More Than a Good Fit
"We're serving students who don't have a lot of other options ... That's really what a community college is for – for a lot of students, it's their chance to make another life for themselves." – Dean Moira J. Maguire
Editor's Note: This story appears in the Spring 2021 issue of HCC's Alumni Connection magazine.
By CHRIS YURKO
Before she had uttered one word during her first on-campus interview, Moira Maguire had a good feeling about Holyoke Community College.
It was early December 2017. She was sitting outside the President's Office waiting for the chair of the search committee to escort her into the conference room and couldn't help but notice the array of brightly colored holiday gift bags filling the office suite while busy college staff carrying in more and more.

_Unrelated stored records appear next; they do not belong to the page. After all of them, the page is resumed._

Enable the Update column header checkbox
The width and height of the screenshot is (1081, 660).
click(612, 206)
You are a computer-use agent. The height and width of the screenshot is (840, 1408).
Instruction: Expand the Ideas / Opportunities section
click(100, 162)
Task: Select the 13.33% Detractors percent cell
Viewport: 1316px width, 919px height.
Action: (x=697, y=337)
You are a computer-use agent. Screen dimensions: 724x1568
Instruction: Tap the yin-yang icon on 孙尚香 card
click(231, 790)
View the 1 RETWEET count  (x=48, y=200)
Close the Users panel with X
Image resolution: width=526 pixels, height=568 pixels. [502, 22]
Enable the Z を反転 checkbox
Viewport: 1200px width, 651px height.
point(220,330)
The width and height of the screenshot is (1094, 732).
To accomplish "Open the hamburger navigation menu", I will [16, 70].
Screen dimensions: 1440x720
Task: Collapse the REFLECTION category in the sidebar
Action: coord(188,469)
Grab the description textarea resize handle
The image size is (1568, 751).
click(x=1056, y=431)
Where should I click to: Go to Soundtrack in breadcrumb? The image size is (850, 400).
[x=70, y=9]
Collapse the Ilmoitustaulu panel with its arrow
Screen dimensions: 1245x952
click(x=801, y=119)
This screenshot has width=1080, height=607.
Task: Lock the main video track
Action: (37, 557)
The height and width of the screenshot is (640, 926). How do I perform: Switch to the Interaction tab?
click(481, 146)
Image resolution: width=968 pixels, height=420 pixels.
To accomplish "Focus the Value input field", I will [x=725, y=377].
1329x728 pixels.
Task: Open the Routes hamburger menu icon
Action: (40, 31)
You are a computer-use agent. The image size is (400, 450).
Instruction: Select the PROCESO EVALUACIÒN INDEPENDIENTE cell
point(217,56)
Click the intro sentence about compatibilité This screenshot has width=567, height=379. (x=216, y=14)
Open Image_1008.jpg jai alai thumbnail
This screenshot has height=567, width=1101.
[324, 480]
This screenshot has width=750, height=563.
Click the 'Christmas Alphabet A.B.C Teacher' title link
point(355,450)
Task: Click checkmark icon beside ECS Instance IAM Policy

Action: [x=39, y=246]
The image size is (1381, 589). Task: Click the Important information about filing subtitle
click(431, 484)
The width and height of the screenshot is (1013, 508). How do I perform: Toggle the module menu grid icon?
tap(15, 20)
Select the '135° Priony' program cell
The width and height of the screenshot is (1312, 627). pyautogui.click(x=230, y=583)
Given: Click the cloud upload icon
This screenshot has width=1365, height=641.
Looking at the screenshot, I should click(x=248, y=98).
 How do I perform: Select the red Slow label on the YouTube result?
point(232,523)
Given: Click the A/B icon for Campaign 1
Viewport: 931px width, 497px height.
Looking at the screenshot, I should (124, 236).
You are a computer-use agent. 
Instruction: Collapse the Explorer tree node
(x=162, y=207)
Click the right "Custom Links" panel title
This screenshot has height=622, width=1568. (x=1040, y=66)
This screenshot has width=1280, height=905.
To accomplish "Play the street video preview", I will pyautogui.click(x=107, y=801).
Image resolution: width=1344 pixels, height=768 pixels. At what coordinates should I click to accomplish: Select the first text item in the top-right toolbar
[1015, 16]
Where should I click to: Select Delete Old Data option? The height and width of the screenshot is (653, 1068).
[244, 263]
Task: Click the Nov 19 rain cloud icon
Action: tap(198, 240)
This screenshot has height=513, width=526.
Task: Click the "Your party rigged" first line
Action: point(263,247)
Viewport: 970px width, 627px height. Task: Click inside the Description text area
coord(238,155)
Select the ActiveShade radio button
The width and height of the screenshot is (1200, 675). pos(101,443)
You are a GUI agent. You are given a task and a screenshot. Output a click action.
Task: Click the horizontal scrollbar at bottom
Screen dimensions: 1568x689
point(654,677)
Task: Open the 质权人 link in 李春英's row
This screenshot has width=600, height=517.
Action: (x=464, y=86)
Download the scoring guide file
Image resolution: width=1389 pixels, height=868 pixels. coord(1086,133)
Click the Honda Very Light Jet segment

"Do you guys have a Giving Tree?" she asked one of the haulers, who turned out to be HCC staff assistant Nelson Lopez '04, a member of the annual Giving Tree committee. "Oh, yea," he said, "right out there in the lobby."
"I thought that was really cool. What a great sense of community."
Maguire recalled that episode in April 2018, just a few days after starting her new job at HCC as dean of Social Sciences.
"That was literally my first impression of the college," she said then, "staff banding together to buy gifts for people in the community."
The more she learned about HCC the more she liked it.
"It just felt like a good fit for me," she said.
More than a good fit, her colleagues would argue. A great fit, however brief her time here.
In November 2020, Dean Moira Jean Maguire died at her home in Easthampton, Mass., after a sudden illness. She was 55 years old.
"This is a devastating loss not just for the college, but for each of us personally," President Christina Royal said in a message to faculty and staff. "Moira impacted the lives of so many members of the HCC community; it is hard to comprehend her passing or our collective life without her."
Maguire was a Boston native and sounded like one, describing herself proudly as "an original Charlestown townie and Red Sox fan."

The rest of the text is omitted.